Gambino miró a su alrededor y vio el maletín. Lo puso sobre sus rodillas y lo abrió con cuidado, intentando no hacer mucho ruido. Tocó los fajos de billetes y levantó algunos para ver los de debajo. Calculó mentalmente y volvió a cerrarlo. Waldo Guzmán seguía en pie, inamobible sobre una alfombra persa, ofreciendo todavía el ancho de su espalda a Gambino que ya empezaba a levantarse de su asiento.
-Bien, señor. Ha sido un placer, si alguna vez requiere de mis servicios ya sabe dónde encontrarme.
-Sí...sí. Gracias, ahora le ruego que me deje solo.
Gambino cogió el maletín y se dirigió hacia la puerta, tenía prisa por volver a casa.

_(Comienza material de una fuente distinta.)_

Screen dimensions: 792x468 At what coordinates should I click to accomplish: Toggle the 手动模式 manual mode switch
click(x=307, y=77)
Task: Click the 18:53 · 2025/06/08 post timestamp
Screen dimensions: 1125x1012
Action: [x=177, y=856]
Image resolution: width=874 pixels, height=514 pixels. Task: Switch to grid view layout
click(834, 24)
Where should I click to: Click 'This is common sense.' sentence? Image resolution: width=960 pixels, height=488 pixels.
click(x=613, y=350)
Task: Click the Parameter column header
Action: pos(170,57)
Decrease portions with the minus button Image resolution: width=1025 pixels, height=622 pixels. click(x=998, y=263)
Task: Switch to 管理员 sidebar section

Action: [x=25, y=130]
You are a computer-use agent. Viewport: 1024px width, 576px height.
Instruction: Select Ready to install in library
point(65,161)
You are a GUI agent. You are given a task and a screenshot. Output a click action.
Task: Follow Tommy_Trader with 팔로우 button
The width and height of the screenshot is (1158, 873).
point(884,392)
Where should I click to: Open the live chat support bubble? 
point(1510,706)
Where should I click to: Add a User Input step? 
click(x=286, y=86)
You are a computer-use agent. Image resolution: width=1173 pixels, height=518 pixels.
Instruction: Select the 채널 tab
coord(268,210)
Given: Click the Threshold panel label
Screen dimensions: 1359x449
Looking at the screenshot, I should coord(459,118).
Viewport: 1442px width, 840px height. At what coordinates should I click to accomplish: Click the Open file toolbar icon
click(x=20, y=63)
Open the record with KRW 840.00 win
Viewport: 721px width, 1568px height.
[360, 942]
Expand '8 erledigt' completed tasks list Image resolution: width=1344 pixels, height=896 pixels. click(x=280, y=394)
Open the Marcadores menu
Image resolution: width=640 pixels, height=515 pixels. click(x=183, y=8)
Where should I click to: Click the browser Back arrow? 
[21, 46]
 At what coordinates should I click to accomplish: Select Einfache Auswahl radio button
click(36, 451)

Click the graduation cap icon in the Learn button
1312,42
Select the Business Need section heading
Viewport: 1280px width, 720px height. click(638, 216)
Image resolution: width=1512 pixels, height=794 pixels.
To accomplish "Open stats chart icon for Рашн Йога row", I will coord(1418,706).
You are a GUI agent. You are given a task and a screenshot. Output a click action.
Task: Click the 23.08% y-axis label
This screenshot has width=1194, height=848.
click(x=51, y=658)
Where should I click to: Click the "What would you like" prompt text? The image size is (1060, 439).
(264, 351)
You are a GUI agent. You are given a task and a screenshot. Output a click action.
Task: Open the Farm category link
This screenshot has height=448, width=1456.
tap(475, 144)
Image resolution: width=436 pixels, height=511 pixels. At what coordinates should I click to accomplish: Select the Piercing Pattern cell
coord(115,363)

En cuanto la puerta se cerró, Waldo Guzmán se dio la vuelta y miró la caja que Gambino había dejado sobre la mesa de caoba que presidía el salón. En forma de cubo y del tamaño de una enorme sandía, venía cruzada por un cordel que Waldo Guzmán se dispuso a desatar con lentitud. Un pesado silencio se apoderó de la estancia pero él sólo sentía el bullicio interior que  sacudía sus pensamientos con la impertinencia insensata de los borrachos, y era ese murmullo interior el que le instaba a desatar el cordel y abrir la caja. La cuerda cayó a la mesa quedando serpenteante sobre la madera como una culebrilla muerta. Waldo secó sus manos sudadas en la pernera del pantalón y se dispuso a abrir las solapas de la caja. El sol del atardecer se colaba, audaz, por el amplio ventanal; iluminando como un foco el contenido de la caja. Waldo agarró con sus dedos a modo de anzuelo los escasos mechones  y la levantó en el aire. La miró con repugnancia, autocastigándose, alargando unos minutos más su contemplación para retenerla en su memoria. Un pendiente diminuto que brillaba en su oreja lanzó destellos luminosos sobre los cristales de la lámpara de araña y Waldo furioso, lo arrancó del lóbulo y lo depositó con delicadeza sobre la mesa.
Waldo llevó en volandas la pieza hasta la chimenea y la arrojó a ella. El fuego se animó, compulsivo, y un olor a carne quemada inundó el despacho. Cogió las tenazas impregnadas de ceniza que descansaban en un soporte y le dio la vuelta sobre las ascuas como si fuera una chuleta. Se quedó mirando el fuego, sentado en un amplio butacón de cuero con un vaso de vodka entre las manos, atrapado por el magnetismo y la belleza de las llamas sin apreciar apenas el olor que emanaba de las brasas. Apuró la copa, la noche caía sobre la ciudad que derramaba sus luces en edificios y calles, se levantó cansado y más viejo; o eso al menos le parecía. Abrió un cajón de su mesa de caoba con la llavecita de oro que le colgaba del cuello. Del cajón extrajo la pareja del diminuto pendiente que acababa de arrancar, un pequeño calcetín azul marino con un osito bordado en un extremo y el dibujo de una manita pintada de rosa, enmarcada en plástico. La acarició suavemente y dándole la vuelta con sus dedos temblorosos, se encontró de nuevo con aquellos trazos infantiles, aquellas primeras letras de colores que su niña hizo para él en el colegio aquel amargo día que no fue a buscarla. Las leyó de nuevo. Cuatro palabras que hoy, después de diez años, sonaban por fin  a redención:  "Mi papá me cuida".